Failure to Update Care Plans with Discharge Preferences and Advanced Directives
Penalty
Summary
The facility failed to develop and implement comprehensive care plans that addressed all resident needs, specifically omitting documentation of services provided due to residents' exercise of rights, residents' preferences, and potential for future discharge. For five out of seven residents reviewed, care plans did not include information regarding the residents' preferences for discharge or whether their desire to return to the community had been assessed. Additionally, the care plan for one resident was not updated to reflect an advanced medical directive, despite a current and verified Do-Not-Resuscitate (DNR) order being present in the medical record.

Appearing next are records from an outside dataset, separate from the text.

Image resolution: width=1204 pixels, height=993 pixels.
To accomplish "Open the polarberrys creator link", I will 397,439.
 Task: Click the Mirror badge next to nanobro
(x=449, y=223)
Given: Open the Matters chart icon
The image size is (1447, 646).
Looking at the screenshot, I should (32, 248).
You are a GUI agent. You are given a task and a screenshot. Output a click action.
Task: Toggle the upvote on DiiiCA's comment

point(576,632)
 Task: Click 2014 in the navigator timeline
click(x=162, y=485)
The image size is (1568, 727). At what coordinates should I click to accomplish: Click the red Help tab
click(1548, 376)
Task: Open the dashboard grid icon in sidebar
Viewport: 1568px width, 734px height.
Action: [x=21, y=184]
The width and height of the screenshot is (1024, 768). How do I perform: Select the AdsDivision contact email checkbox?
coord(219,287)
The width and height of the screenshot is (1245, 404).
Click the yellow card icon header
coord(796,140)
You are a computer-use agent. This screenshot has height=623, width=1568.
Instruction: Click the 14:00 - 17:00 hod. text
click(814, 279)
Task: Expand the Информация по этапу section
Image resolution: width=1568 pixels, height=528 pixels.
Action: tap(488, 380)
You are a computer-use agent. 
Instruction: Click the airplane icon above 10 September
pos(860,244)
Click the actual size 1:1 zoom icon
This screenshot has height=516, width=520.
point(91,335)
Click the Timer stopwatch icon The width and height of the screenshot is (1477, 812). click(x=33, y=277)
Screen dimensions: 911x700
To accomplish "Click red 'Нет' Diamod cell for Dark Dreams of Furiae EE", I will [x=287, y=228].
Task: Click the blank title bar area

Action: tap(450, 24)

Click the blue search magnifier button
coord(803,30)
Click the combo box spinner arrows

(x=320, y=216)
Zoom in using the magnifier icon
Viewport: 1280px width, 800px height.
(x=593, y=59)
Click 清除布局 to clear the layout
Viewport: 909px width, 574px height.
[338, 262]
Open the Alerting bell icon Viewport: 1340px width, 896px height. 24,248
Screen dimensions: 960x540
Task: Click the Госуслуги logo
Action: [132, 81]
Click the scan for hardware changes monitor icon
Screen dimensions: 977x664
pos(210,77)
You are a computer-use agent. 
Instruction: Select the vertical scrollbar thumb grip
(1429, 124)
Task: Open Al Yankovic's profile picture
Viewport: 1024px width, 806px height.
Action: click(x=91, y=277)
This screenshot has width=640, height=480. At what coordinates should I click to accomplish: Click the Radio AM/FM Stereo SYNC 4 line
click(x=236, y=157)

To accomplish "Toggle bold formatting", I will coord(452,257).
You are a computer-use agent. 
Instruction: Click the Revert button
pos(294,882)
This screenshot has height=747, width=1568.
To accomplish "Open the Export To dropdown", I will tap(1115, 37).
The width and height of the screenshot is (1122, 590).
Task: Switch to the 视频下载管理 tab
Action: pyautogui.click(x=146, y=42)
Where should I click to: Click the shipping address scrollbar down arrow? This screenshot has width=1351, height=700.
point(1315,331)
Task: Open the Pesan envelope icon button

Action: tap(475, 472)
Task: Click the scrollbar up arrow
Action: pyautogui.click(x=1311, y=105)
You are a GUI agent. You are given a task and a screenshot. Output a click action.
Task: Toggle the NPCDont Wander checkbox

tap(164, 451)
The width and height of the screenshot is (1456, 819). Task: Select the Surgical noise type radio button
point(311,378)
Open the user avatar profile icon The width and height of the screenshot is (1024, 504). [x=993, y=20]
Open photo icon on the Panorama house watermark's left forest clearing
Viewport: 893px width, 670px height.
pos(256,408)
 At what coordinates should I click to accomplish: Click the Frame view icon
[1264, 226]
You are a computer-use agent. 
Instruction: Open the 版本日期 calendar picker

Record reviews revealed that residents with significant cognitive impairments and complex medical histories, including severe anxiety, dementia, depression, heart failure, and respiratory failure, did not have discharge planning documented in their care plans. In one case, a resident with a DNR order had conflicting documentation in the care plan, which still listed a Full Code CPR order. Interviews with facility staff, including the RN, DON, MDS Coordinator, and Administrator, indicated a lack of clarity regarding responsibility for updating care plans, particularly for DNR status and discharge planning. Staff interviews further revealed that the social worker (SW) was generally expected to update care plans with DNR status and discharge planning, but there was confusion and lack of awareness among the interdisciplinary team about these responsibilities. The absence of discharge planning and updated advanced directives in the care plans was not recognized by the staff until brought to their attention during the survey, and the SW responsible for these updates was unavailable for interview at the time.